» PROBLEMA A RESOLVER
Retome a reportagem sobre as viúvas dos jogadores da Chapecoense e continue-a a partir da última frase apresentada.

» TEXTO FORNECIDO
━━━━━━━━━━

Viúvas de jogadores da Chape planejavam viagem e fizeram tatuagem de avião

Luiza Oliveira

Do UOL, em Chapecó

  • Luiza Oliveira/UOL

    Rosângela, viúva de Cleber Santana, mostra tatuagem

    Rosângela, viúva de Cleber Santana, mostra tatuagem

Esposas, noivas e namoradas de 13 jogadores da Chapecoense planejavam fazer juntas, com as famílias, uma viagem de férias para Punta Cana, na República Dominicana, em 9 de dezembro. Elas tinham até feito a mesma tatuagem para comemorar a viagem: um coração com um avião.

"Era a marca da viagem. Pra quando a gente estivesse velhinho, todo mundo lembrar. A gente pode separar de clube, mas íamos continuar juntos. No coração da gente agora vai ficar faltando eles", disse Rosângela Loureiro, viúva do meio-campista Cleber Santana.

━━━━━━━━━━

» TRECHOS DOS DADOS
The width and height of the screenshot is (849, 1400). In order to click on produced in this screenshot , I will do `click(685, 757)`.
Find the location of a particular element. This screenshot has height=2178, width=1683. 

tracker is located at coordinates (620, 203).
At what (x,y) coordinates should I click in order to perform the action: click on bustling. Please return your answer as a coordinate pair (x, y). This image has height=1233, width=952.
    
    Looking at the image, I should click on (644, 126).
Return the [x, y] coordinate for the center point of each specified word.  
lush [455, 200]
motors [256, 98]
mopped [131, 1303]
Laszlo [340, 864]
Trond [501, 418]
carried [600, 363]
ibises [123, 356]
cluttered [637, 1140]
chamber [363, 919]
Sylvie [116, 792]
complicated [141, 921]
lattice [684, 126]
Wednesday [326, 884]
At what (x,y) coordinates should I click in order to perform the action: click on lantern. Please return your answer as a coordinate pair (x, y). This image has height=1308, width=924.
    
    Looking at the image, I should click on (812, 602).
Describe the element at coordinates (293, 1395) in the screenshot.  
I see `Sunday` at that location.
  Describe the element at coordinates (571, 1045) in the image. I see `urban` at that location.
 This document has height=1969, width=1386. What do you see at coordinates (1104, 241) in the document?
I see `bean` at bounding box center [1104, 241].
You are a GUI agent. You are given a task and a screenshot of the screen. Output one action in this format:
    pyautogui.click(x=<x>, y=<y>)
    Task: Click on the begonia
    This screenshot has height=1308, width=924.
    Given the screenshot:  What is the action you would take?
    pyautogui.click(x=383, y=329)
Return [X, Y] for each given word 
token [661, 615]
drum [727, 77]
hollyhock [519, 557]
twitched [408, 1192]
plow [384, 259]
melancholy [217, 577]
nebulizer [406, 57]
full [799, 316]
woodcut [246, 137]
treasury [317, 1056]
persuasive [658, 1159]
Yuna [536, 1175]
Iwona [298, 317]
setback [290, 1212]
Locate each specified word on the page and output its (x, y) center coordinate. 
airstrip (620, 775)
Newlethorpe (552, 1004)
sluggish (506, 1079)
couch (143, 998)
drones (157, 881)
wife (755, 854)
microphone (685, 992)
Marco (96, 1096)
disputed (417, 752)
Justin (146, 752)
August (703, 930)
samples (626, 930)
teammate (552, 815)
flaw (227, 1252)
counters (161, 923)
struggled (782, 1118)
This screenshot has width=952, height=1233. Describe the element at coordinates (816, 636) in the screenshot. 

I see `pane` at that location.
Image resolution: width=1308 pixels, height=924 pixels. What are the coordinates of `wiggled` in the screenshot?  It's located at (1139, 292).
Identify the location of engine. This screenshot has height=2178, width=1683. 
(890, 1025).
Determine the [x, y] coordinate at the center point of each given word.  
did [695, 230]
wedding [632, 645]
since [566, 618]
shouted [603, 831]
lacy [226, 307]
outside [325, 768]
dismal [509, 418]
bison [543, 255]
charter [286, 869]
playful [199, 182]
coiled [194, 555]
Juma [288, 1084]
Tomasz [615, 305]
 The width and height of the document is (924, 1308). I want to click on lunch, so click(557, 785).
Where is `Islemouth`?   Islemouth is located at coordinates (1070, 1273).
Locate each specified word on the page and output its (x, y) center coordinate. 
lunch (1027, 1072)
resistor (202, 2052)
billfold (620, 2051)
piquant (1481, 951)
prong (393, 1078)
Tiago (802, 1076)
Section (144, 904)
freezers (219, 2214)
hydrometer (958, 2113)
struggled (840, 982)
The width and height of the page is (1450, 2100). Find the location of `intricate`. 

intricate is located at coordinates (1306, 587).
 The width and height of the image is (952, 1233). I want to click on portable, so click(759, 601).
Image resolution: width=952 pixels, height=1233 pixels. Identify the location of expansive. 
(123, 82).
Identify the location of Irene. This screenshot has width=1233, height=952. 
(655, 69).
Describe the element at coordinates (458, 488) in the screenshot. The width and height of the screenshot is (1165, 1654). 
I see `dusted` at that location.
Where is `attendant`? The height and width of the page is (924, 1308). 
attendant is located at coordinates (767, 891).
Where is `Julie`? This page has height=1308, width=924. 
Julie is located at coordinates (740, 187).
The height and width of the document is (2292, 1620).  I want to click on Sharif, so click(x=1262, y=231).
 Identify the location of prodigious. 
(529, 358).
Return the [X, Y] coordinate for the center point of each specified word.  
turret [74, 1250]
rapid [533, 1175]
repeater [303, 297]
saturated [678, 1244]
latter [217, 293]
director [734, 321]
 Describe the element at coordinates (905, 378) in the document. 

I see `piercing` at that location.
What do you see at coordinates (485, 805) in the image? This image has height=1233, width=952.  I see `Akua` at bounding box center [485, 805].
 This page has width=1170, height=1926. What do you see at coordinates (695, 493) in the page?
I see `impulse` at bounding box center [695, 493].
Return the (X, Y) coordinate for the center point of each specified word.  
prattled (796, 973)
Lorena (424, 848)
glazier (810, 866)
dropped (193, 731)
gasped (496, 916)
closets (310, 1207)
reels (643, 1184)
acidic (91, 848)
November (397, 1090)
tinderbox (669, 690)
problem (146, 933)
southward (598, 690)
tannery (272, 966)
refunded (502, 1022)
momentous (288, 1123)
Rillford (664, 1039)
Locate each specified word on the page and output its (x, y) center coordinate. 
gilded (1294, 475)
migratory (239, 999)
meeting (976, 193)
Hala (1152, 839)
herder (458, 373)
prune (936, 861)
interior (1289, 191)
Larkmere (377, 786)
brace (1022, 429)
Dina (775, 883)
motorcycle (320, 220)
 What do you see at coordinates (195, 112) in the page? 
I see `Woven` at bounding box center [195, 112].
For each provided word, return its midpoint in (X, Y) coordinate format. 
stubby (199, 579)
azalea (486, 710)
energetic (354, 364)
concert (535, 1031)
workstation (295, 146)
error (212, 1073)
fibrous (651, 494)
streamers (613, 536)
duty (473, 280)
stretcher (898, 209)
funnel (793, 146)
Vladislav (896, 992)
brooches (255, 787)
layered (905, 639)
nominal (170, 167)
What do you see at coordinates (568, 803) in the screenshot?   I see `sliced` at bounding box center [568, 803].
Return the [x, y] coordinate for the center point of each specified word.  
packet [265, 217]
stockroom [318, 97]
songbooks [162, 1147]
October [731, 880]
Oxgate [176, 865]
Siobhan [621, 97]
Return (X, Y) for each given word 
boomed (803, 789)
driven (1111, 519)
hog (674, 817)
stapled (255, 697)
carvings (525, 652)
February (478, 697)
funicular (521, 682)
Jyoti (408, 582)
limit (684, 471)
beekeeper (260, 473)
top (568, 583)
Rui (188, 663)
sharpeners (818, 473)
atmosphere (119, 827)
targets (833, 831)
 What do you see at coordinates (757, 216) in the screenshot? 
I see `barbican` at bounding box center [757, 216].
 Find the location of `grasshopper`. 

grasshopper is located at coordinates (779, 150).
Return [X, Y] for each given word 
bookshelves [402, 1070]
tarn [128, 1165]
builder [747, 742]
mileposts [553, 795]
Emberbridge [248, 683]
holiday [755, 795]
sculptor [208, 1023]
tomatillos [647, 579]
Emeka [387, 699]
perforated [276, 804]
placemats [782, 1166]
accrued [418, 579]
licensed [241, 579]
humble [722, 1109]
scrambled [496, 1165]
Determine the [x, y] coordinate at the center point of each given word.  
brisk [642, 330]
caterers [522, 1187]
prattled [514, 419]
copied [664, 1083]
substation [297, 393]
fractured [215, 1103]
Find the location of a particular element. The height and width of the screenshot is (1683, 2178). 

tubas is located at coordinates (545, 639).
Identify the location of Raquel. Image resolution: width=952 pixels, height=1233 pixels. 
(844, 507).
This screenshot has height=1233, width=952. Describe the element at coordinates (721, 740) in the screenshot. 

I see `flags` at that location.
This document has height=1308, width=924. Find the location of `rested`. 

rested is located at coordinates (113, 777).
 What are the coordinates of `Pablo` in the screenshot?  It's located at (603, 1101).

━━━━━━━━━━

» RESULTADO
O plano, agora, é cancelar a viagem em dezembro e fazê-la no meio do ano que vem, levando os filhos.

"Preferia que tivesse caído nosso avião para Punta Cana. Estaria todo mundo junto: eu, meu marido, meus filhos. Muito melhor do que eu sozinha com meus filhos. Acabou", lamentou Rosângela.

A queda do avião da Chapecoense na madrugada da última terça-feira (29), perto do aeroporto de Medellín, matou 71 das 77 pessoas a bordo. O voo da empresa aérea Lamia transportava a delegação para o jogo de ida da final da Copa Sul-Americana, contra o Atlético Nacional.

Entre os mortos, 19 eram jogadores da Chapecoense: o goleiro Danilo, os laterais Gimenez, Mateus Caramelo e Dener, os zagueiros Thiego, Filipe Machado e Marcelo, os volantes Cleber Santana, Gil, Josimar, Sérgio Manoel e Matheus Biteco, o meia Arthur Maia e os atacantes Bruno Rangel, Kempes, Ananias, Lucas Gomes, Aílton Canela e Tiaguinho.